DIRECTIONS> Copy out all of the data below line for line, changing nothing.
================
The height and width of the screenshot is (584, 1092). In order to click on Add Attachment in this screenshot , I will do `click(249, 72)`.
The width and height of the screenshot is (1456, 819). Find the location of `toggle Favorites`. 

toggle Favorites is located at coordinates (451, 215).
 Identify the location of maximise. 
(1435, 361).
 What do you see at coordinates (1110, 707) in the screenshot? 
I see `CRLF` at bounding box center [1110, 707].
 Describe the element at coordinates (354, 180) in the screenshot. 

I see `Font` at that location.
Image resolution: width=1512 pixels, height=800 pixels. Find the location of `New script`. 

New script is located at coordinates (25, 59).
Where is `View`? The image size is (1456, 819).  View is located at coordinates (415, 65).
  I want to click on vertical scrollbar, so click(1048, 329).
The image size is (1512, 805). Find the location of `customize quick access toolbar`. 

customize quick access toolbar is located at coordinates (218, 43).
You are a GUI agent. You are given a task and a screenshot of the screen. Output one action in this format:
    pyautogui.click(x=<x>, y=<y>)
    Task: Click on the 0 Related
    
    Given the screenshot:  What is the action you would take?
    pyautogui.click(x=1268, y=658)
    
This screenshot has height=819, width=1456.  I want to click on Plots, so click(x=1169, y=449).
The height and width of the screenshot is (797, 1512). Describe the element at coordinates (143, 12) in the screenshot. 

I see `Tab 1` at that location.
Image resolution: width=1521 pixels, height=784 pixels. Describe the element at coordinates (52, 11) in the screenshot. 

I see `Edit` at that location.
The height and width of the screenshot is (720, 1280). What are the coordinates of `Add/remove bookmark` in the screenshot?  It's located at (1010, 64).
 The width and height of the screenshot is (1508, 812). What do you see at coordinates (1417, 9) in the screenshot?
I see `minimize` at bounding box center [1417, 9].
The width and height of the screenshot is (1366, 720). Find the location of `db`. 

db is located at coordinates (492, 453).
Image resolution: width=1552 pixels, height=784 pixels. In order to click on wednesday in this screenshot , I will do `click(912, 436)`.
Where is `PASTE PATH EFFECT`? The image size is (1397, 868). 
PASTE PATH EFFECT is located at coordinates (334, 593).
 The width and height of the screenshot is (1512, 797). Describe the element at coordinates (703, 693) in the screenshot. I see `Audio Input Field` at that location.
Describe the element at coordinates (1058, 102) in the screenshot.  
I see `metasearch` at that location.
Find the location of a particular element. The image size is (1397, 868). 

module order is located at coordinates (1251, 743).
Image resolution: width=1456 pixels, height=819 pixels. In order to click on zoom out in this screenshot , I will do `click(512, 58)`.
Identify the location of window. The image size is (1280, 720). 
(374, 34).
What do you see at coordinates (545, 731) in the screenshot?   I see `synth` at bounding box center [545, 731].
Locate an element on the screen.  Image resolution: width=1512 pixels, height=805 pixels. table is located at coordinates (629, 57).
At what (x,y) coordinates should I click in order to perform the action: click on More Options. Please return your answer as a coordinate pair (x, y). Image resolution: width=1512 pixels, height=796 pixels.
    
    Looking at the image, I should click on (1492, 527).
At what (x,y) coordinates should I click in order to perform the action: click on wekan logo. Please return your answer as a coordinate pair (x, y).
================
RESULT FOR THIS TASK>
The height and width of the screenshot is (584, 1092). In order to click on Add Attachment in this screenshot , I will do `click(249, 72)`.
The width and height of the screenshot is (1456, 819). Find the location of `toggle Favorites`. 

toggle Favorites is located at coordinates (451, 215).
 Identify the location of maximise. 
(1435, 361).
 What do you see at coordinates (1110, 707) in the screenshot? 
I see `CRLF` at bounding box center [1110, 707].
 Describe the element at coordinates (354, 180) in the screenshot. 

I see `Font` at that location.
Image resolution: width=1512 pixels, height=800 pixels. Find the location of `New script`. 

New script is located at coordinates (25, 59).
Where is `View`? The image size is (1456, 819).  View is located at coordinates (415, 65).
  I want to click on vertical scrollbar, so click(1048, 329).
The image size is (1512, 805). Find the location of `customize quick access toolbar`. 

customize quick access toolbar is located at coordinates (218, 43).
You are a GUI agent. You are given a task and a screenshot of the screen. Output one action in this format:
    pyautogui.click(x=<x>, y=<y>)
    Task: Click on the 0 Related
    
    Given the screenshot:  What is the action you would take?
    pyautogui.click(x=1268, y=658)
    
This screenshot has height=819, width=1456.  I want to click on Plots, so click(x=1169, y=449).
The height and width of the screenshot is (797, 1512). Describe the element at coordinates (143, 12) in the screenshot. 

I see `Tab 1` at that location.
Image resolution: width=1521 pixels, height=784 pixels. Describe the element at coordinates (52, 11) in the screenshot. 

I see `Edit` at that location.
The height and width of the screenshot is (720, 1280). What are the coordinates of `Add/remove bookmark` in the screenshot?  It's located at (1010, 64).
 The width and height of the screenshot is (1508, 812). What do you see at coordinates (1417, 9) in the screenshot?
I see `minimize` at bounding box center [1417, 9].
The width and height of the screenshot is (1366, 720). Find the location of `db`. 

db is located at coordinates (492, 453).
Image resolution: width=1552 pixels, height=784 pixels. In order to click on wednesday in this screenshot , I will do `click(912, 436)`.
Where is `PASTE PATH EFFECT`? The image size is (1397, 868). 
PASTE PATH EFFECT is located at coordinates (334, 593).
 The width and height of the screenshot is (1512, 797). Describe the element at coordinates (703, 693) in the screenshot. I see `Audio Input Field` at that location.
Describe the element at coordinates (1058, 102) in the screenshot.  
I see `metasearch` at that location.
Find the location of a particular element. The image size is (1397, 868). 

module order is located at coordinates (1251, 743).
Image resolution: width=1456 pixels, height=819 pixels. In order to click on zoom out in this screenshot , I will do `click(512, 58)`.
Identify the location of window. The image size is (1280, 720). 
(374, 34).
What do you see at coordinates (545, 731) in the screenshot?   I see `synth` at bounding box center [545, 731].
Locate an element on the screen.  Image resolution: width=1512 pixels, height=805 pixels. table is located at coordinates (629, 57).
At what (x,y) coordinates should I click in order to perform the action: click on More Options. Please return your answer as a coordinate pair (x, y). Image resolution: width=1512 pixels, height=796 pixels.
    
    Looking at the image, I should click on (1492, 527).
At what (x,y) coordinates should I click in order to perform the action: click on wekan logo. Please return your answer as a coordinate pair (x, y).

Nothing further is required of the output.